13 comments on “Epic Storm Hits Point Hope, Alaska

  1. Having taught in Pt Hope from 1966-1967 I always follow your news. We were there before the move. I am sooo glad the village weathered this as it has so many storms before, strongly and well. My very best to Pt Hopers everywhere. My brief stay there was a deep andd fascinating experience.
    Thankk you for your excellent reporting.

  2. What a good narration of your experience. I felt I was there with you. Glad that everything worked out for you hearty Alaskans.

  3. Thanks for “liking” my Fox & Hare post. I’m enrolled in Tikigaq Corp. and lived in Point Hope when I was Four. Was last there for the water & sewer projects in the 90’s. Great narration of the event.

  4. Hi Barbra and Jack. I’m sitting here in my warm home with Wendy and here boys. Wendy has a fur collared parka on inside our warm house. Sad but true. She is reading this and laughing so I can’t say much but she says she would love to come visit – winter looks like the best time. She says then the days are shorter, darker, and would be more cozy. Can you believe that!!!!

    She gave me your Website awhile back and I periodically check your pictures and the text. I enjoy both and am impressed with the life you have chosen. Not for the faint of heart. I can imagine the experiences you have lived through.
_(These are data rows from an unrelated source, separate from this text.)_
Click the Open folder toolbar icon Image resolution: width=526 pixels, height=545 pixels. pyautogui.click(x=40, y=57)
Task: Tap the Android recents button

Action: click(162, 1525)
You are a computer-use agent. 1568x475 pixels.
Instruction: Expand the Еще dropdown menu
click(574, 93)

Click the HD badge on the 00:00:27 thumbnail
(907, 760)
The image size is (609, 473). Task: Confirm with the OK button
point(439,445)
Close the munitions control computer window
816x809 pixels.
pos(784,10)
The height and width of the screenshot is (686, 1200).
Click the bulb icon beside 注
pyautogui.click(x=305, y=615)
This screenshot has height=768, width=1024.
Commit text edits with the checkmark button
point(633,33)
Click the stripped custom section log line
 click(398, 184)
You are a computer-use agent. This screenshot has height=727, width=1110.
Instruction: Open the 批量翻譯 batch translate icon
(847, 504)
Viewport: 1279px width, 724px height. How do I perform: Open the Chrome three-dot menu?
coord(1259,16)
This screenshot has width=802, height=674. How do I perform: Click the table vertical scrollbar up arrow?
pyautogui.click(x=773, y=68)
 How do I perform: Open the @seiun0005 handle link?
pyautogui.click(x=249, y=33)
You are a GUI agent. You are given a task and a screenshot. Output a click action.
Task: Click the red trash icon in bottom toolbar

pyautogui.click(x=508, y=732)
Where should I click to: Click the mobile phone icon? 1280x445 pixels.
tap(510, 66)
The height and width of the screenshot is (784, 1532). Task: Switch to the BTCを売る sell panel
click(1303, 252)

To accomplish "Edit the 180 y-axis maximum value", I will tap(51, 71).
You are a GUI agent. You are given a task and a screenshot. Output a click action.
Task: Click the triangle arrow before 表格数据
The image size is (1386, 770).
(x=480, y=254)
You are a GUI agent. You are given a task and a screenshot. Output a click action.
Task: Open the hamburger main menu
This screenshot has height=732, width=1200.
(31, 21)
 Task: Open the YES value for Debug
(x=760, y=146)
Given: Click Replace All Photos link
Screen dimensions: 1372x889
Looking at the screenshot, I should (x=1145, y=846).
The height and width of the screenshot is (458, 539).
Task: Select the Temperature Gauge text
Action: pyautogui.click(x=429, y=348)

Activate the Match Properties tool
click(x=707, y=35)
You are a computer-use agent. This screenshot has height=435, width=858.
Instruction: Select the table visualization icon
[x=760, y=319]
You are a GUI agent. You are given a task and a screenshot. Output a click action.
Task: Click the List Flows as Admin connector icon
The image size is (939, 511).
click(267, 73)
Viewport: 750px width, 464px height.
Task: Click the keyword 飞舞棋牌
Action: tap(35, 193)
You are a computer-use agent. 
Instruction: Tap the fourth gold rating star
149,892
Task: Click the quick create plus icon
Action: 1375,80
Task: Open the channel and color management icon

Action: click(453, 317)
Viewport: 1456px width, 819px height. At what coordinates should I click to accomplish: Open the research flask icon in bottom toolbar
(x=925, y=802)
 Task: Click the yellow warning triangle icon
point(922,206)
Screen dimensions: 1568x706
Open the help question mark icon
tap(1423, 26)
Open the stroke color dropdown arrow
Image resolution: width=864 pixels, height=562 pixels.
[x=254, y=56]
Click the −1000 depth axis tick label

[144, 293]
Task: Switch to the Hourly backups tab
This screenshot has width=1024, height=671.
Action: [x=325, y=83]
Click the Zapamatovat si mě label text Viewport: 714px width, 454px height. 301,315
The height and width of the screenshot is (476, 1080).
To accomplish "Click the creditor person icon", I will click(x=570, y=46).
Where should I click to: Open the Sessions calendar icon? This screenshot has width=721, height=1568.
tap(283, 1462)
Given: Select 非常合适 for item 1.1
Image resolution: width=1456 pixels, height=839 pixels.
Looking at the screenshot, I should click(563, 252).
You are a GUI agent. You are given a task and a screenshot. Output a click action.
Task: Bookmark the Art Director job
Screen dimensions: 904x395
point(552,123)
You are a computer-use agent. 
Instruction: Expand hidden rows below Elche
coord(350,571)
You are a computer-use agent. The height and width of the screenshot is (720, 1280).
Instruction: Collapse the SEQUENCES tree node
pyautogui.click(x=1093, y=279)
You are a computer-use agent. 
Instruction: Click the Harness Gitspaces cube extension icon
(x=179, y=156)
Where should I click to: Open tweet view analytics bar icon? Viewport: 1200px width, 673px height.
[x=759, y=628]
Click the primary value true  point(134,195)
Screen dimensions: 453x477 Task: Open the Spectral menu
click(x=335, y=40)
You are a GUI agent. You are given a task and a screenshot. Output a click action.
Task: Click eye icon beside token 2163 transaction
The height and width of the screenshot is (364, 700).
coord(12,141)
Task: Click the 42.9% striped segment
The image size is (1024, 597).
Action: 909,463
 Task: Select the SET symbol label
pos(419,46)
I’m sure there are highs and lows. But I think the positive outweighs all. You are really living life.

    I lived and worked in Liberia, West Africa years ago. That was the first time I ever traveled outside California and since then my wife and I have lived, worked and traveled in/to many places. When we were in Liberia, Wendy and Erika lived with their mom. I had remarried and my wife (now of 40 years) and her four children went with us. It was the third year of our marriage and it turned out to be a real bonding experience and brought our (new) family together. We had no clue what it would be like and certainly was not as difficult or primative as your experience. We had no TV, no phone, electricity and water was questionable as were the potential bugs. Our family had to do everything together, eat dinner togetter, play games for entertainment, etc. I didn’t live in a primitive area but did live in a more rural area outside the capital, Monrovia. We lived at the top of a hill overlooking a river and across the river, toward the city, was a village. It was really beautiful.

    Well, just thought I’d say hi. I envy you. Wendy sends her warm wishes for a happy and prosperous? new year. Steve

    • Steve,
      Thanks so much for keeping up with us. Like your life, we do mostly non-TV, non-mainstream activities. Fortunately we are really good at entertaining ourselves and each other! I guess the best word for life is “fascinating.” There are lows…teaching is really precarious up here with such a transient workforce. We can’t count on who we will work for or with. The highs are numerous. We have “once in a lifetime summers” every summer. I’m always amazed at all the skills we learn and the things we learn about. Interestingly, we have met more people from around the globe since we have moved here. The move was definitely a cure for the “rut.”

      I’m thrilled you are following the blog. I’m glad you have nice visits with Wendy and the boys. I do have to admit that I giggled when I thought of her fur-collared parka…oh, Wendy, I have a real fur-collared parka! Happy New Year!

  5. I’m writing this in 2018, having sat through Hurricane Irma in a school while working with the Red Cross in 2017. I can’t imagine facing these forces and the cold too.

    • Thanks for the comment. We had similar thoughts as we contemplated what it would have been like to weather a storm like this in the past – in the days before electric generators and modern buildings. Such an experience gives a whole new meaning to “hunker down and wait it out.”